2

I'm quite new to JSON handling and I've got myself stuck. My page contains the following script;

<script type="text/javascript">



$(document).ready(function() {

    $('#progressBar').progressbar({value: 0.0});


    process();
});
    function process() {

        getStatus();
        setInterval(getStatus,1000);
    }

    function getStatus() {
        $.getJSON('status-report', function(data) {
            var statusBean = $.parseJSON(data);
              $('#progressBar').progressbar('option','value',$.trim(statusBean.percentComplete));
            $('#status').html(statusBean.statusDescription);
        });
    }


</script>

Using Firebug, I can see that the call to 'status-report' is returning a JSON string

{"statusBean":{"percentComplete":50.0,"statusDescription":"Default Description"}} 

but after $.parseJSON, Firebug shows me that the variable statusBean is null.

What am I doing wrong?

2
  • 3
    data is already a JavaScript object. getJSON parses the response for you.
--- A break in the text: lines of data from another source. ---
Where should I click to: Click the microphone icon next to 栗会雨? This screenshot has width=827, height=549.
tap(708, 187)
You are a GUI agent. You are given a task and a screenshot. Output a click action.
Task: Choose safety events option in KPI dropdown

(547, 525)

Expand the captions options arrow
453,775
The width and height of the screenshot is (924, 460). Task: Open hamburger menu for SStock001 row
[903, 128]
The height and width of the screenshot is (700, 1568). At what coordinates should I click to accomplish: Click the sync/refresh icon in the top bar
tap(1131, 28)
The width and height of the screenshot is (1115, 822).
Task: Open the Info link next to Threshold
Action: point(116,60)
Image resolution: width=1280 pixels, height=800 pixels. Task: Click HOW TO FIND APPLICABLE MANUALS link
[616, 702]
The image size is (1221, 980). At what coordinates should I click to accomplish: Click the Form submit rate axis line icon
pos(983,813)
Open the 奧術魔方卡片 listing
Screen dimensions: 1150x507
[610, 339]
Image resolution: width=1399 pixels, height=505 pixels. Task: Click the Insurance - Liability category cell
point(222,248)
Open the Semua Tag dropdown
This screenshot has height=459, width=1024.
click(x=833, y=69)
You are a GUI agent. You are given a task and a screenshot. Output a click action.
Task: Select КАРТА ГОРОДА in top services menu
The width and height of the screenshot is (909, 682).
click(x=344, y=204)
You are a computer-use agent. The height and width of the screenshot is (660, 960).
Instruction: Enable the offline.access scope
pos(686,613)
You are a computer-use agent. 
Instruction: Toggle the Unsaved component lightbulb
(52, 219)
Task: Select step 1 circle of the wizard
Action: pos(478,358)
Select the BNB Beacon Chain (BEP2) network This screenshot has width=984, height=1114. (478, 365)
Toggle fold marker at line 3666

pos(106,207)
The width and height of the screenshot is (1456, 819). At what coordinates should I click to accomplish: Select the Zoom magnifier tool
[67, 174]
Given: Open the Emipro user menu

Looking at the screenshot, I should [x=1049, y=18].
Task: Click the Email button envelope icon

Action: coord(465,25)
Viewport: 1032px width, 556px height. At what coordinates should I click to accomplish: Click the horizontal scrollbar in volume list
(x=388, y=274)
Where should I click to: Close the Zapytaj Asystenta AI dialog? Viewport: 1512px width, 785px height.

It is described in the documentation: "The success callback is passed the returned data, which is typically a JavaScript object or array as defined by the JSON structure and parsed using the $.parseJSON() method.". Commented Dec 20, 2011 at 12:31
  • 1
    possible duplicate of why parseJSON returns null Commented Dec 20, 2011 at 12:35

1 Answer 1

3

The value of data as passed to the getJSON callback, will already be a JS object. $.parseJSON will return null when an object is passed to it, as it expects a string. The call to $.parseJSON can simply be removed here, since getJSON assumes JSON in the first place.